To demonstrate the power of PIXIE, we will do a demonstration of using multiple input languages to create AOT compiled PIXIE based binary extension modules. These modules will then be “shipped” and later used in some user defined code. The functions in the modules will be called as AOT symbols and also take part in JIT compiler driven LTO. Specifically, we’ll take a simple Newton-Raphson solver written in Python and use a Numba extension to PIXIE to AOT compile this into a binary extension module. We’ll then take some objective functions written in C and Cython and AOT compile these into another PIXIE based binary extension module. Finally, in some Numba JIT driven code, the functions in the binary extension modules will be used in both JIT and AOT compilation contexts. This will demonstrate the optimization composability enabled by PIXIE, multiple languages across multiple modules are combined with a single tool, cross module optimization takes place, and compilation is shown as a spectrum of choices in terms of execution latency and performance.

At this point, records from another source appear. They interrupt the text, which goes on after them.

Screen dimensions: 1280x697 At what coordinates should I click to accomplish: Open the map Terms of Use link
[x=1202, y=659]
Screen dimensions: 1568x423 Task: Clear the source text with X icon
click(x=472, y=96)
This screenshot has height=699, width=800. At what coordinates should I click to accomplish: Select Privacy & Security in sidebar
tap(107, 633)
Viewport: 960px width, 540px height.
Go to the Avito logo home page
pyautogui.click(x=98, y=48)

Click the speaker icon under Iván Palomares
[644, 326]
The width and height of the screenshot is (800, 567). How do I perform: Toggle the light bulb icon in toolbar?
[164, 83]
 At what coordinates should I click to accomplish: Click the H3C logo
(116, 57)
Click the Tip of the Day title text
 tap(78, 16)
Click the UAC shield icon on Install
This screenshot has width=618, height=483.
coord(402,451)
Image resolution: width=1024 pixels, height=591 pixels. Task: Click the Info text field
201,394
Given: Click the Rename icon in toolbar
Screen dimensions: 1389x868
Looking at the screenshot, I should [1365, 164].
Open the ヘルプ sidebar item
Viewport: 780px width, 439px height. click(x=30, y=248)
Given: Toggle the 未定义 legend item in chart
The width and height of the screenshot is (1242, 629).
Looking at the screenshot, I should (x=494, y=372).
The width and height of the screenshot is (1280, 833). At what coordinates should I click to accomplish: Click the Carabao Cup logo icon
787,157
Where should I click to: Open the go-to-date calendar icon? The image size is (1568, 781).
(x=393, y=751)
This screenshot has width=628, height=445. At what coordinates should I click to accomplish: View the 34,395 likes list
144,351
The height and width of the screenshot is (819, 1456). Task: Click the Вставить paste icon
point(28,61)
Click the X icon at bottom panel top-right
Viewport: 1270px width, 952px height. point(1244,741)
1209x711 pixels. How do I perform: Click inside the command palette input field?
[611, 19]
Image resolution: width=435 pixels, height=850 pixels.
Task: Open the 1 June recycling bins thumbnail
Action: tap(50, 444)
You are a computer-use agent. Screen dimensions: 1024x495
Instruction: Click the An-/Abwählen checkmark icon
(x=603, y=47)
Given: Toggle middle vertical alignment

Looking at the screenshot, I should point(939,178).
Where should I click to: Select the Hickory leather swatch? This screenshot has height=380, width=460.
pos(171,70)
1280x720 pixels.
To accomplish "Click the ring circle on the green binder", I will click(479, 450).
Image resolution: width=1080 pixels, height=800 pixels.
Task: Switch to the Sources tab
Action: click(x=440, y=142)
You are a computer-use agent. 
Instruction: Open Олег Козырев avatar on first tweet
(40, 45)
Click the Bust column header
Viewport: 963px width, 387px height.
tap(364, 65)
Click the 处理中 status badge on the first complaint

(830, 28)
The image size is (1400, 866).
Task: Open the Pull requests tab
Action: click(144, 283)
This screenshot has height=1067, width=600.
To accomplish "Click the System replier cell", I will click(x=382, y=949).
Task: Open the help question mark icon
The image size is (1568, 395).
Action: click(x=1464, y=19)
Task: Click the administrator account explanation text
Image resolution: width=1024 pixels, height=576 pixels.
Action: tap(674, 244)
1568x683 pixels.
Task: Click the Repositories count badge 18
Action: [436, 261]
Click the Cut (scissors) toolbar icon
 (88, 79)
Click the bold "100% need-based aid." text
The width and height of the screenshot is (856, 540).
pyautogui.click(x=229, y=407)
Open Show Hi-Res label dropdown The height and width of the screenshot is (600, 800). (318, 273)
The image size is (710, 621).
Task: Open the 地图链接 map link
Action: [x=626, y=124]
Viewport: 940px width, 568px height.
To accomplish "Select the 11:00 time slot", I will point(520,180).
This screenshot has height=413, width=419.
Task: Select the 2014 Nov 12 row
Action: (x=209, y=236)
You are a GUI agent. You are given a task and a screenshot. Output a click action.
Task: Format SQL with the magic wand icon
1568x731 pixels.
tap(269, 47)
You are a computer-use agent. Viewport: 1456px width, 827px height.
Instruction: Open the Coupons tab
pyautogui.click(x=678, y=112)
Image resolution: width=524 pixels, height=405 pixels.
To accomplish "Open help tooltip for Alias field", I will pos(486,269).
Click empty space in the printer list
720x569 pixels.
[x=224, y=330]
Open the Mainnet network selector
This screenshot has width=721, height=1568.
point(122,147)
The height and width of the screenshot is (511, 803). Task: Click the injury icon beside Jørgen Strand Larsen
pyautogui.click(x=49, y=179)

Stanley Seibert is the Senior Director of Community Innovation at Anaconda, where he manages many of Anaconda's open source project maintainers. He has been a contributor to the Numba Python compiler project for 10 years, and has worked with a wide range of technologies on past projects, including GPU computing, sparse linear algebra for graph analytics, and the MLIR compiler framework. Stanley was previously trained as a high-energy physicist, working on experimental software and hardware for the study of neutrinos and dark matter.